L’Inter va Istanbul con due armi, poche ma importanti

di Mario Spolverini, pubblicato il: 04/06/2023

“Siamo in una posizione in cui probabilmente non ci troveremo mai più. Non sarà tutto completo se non vinciamo la Champions ora. Dobbiamo vincerla per essere riconosciuti come la squadra merita di essere riconosciuta”. Parole e musica di Pep Guardiola dopo la finale di FA Cup vinta contro lo United.

Un bravo a Pep è d’obbligo, difficile riassumere meglio il concetto. Probabilmente sono le  parole che più o meno avrà detto ai suoi del Barcellona 13 anni fa. Cambia poco se allora era semifinale e oggi c’è la Coppa che aspetta. Stessa situazione, da un lato i predestinati, dall’altro quelli che nessuno ha visto arrivare eppure ci sono. Da un lato quelli che devono vincere per onorare una proprietà che ha messo montagne di soldi sul tavolo del mercato. Dall’altro una proprietà che sul banco ci ha messo pane, cicoria e  le proprie difficoltà economiche. Eppure sta li a giocarsela.

Le leggerezza di chi ha solo un sogno

Per il City la coppa se non è un’ossessione poco ci manca, tornare dalla Turchia a mani vuote sarebbe un fallimento destinato a cancellare i due titoli stagionali vinti in  stagione. Per i nerazzurri l’attesa del piacere è essa stessa il piacere diceva una famosa pubblicità, le ore più belle sono queste, quelle che nessuno al momento del sorteggio di Nyon della scorsa estate pensava di poter vivere di nuovo. E all’Ataturk comunque vada sarà un successo. La  sconfitta prevedibile non cancellerà un cammino europeo esaltante che è valso a Inzaghi la conferma, il successo insperato sarebbe un evento memorabile, da scrivere nei libri della storia del calcio prima che nel palmares nerazzurro.

Ergo, la responsabilità della vittoria ad ogni costo sta tutta le spalle del City, l’Inter potrà giocarsela con quella leggerezza che rappresenta una delle poche frecce al proprio arco, insieme alla sua gente.

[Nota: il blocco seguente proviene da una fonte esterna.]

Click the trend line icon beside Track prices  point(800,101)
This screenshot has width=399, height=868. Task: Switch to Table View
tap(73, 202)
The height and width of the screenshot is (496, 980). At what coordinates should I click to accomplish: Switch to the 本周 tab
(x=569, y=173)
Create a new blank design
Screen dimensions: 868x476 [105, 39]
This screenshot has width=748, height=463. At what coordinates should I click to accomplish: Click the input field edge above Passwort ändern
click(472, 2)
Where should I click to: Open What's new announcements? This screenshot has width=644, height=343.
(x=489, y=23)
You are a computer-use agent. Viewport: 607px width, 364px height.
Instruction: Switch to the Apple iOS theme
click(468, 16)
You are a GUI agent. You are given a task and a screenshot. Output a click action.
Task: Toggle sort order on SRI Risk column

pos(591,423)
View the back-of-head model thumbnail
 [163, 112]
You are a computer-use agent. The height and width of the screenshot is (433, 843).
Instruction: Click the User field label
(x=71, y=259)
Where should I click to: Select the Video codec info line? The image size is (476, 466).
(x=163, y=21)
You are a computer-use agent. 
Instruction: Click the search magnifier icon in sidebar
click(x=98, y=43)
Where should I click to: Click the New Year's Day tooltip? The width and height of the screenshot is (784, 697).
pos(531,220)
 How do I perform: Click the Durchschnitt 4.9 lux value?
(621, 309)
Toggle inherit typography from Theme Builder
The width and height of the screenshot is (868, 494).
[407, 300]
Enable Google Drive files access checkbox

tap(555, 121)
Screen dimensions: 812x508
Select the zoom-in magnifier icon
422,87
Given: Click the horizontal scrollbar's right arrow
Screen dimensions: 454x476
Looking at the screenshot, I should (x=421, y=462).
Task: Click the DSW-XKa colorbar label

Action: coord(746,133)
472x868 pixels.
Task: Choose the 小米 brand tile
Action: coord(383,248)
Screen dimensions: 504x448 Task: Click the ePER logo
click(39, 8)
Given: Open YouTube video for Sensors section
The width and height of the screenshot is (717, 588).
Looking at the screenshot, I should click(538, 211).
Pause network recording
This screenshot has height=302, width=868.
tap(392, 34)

Il popolo nerazzurro e quel coro…

Si, quel popolo atavicamente portatore di un atteggiamento  ipercritico, innamorato ma col bofonchio sempre pronto. Un rapporto mutato dal basso negli ultimi 12 mesi, senza stimoli esterni, la crisalide che si fa farfalla  in virtù delle difficoltà che hanno massimizzato la passione.

Un cammino segnato da 4 pietre miliari. La rottura nell’ultima di campionato dello corso anno, l’Inter perse lo scudetto ma la festa triste  al termine di Inter Sampdoria odorava già di una nuova consapevolezza: quando tutto sembra crollare o si resta uniti o si va alla deriva.

Il secondo step era più che altro una sensazione fino a qualche settimana fa. Negli ultimi venti minuti della trasferta a Porto mentre la squadra resisteva agli assalti dei ragazzi di Conceicao dagli spalti del Dragao si alzò quel canto nuovo. “Per quella gente che ama soltanto te per tutti quei chilometri che ho fatto per te Internazionale devi vincere”. Lì per lì sembrò uno dei tanti cori ma non è stato così. E’ diventato il must canoro di San Siro, l’inno vero all’identità nerazzurra da esaltare. Lo canta tutto San Siro  perché  non è  autoreferenziale, è coinvolgente proprio perché tutti i tifosi di qualsiasi anello e settore vi si possono riconoscere, non solo alcuni.

Momenti importanti prima di Istanbul

Il terzo momento della trasformazione è stata la partita con Lazio. Lo svantaggio per il gol di Pedro era vissuto sugli spalti come un’ingiustizia feroce, a un quarto d’ora dalla fine l’Inter era praticamente fuori dalla Champions del prossimo anno. La spinta di San Siro fece il resto, “appena lo stadio ci ha urlato addosso, ci siamo arresi” disse Maurizio Sarri nel post partita.

E infine il derby di Champions, entrambi a dire la verità, ma il clima di quello di ritorno chi non lo ha respirato si è perso davvero qualcosa di magico. Un’onta pesante 20 anni lavata in una serata memorabile davanti ad un pubblico non più di 5 mila figli casinisti e 70 mila genitori  compassati, 75 mila a saltare perché non si è milanisti e perché quei chilometri fatti imponevano la soddisfazione più bella.

Adesso resta Istanbul. I chilometri da fare per coronare un altro sogno sono quasi 2000. Sono tanti, ma mai troppi per una squadra che ha ritrovato la sua identità e la consapevolezza di poter stupire tutti. Men che meno per il suo popolo pronto a sbarcare sul Bosforo per coronare un altro sogno.